If Individuals have a complaint about privacy, they can contact Provider using the details listed above.Provider will respond to complaints in writing within a reasonable period (usually 10 business days from the day Provider receives an email).

Provider will try to work with Individuals to resolve complaints entirely within 20 business days, although that period may be longer if it is reasonable to take longer given the nature of the complaint.

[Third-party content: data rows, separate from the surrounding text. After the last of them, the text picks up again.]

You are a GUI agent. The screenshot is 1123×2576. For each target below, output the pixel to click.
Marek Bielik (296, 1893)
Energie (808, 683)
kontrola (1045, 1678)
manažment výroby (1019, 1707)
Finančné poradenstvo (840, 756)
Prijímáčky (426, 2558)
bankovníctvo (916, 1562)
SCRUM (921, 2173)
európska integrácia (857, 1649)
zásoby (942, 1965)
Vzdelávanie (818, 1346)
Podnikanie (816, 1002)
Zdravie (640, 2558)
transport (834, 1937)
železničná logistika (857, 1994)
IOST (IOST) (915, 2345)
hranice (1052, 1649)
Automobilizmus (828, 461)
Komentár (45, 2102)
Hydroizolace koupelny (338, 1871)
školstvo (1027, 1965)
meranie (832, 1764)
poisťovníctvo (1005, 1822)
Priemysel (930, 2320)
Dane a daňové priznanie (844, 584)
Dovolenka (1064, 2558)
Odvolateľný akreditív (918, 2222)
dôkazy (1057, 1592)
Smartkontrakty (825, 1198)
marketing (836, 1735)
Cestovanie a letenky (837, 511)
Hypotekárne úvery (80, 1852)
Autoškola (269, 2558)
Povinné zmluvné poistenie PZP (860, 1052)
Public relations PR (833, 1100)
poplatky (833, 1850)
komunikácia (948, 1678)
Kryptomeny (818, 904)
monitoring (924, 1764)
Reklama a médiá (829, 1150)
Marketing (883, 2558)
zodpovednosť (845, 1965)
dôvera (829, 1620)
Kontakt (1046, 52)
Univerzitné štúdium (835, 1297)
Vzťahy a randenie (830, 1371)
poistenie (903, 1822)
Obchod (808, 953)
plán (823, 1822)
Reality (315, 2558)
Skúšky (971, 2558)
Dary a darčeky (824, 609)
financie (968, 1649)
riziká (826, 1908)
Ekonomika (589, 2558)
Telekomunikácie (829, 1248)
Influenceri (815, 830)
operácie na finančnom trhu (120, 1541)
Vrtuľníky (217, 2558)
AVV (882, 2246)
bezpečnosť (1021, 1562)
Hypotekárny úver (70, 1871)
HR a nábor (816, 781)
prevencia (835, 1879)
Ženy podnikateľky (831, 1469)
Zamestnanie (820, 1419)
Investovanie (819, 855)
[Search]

If Individuals are unsatisfied with our response, they may refer the complaint to the Office of the Australian Information Commissioner (http://www.oaic.gov.au/).

16. Amendment

Provider may amend the Privacy Policy at its sole discretion. Individuals that continue to use the Services after receiving notice from Provider of such an amendment, agree to be bound by the Privacy Policy as amended.

17. Definitions

Individual, Individuals

means a natural person.

Personal Information

means information about an Individual whose identity is apparent, or can reasonably be ascertained, from that information. This includes information like names, telephone numbers, email addresses and physical addresses.

Policy, Policies

means this document, drafted in accordance with the Privacy Act 1988 (Cth).

Provider

means Changes Psychology Pty Limited and its staff and contractors.

Practitioner

means your treating psychologist, social worker, counsellor or other allied health professional providing therapy or assessment services to you.

Service, Services

means the following services:

  • arranging appointments with practitioners including telephone appointments, and home and school visits;
  • facilitating medicare and private health insurance claims in relation to appointments;
  • facilitating electronic payment for appointments;  and
  • managing the documentation and records associated with appointments.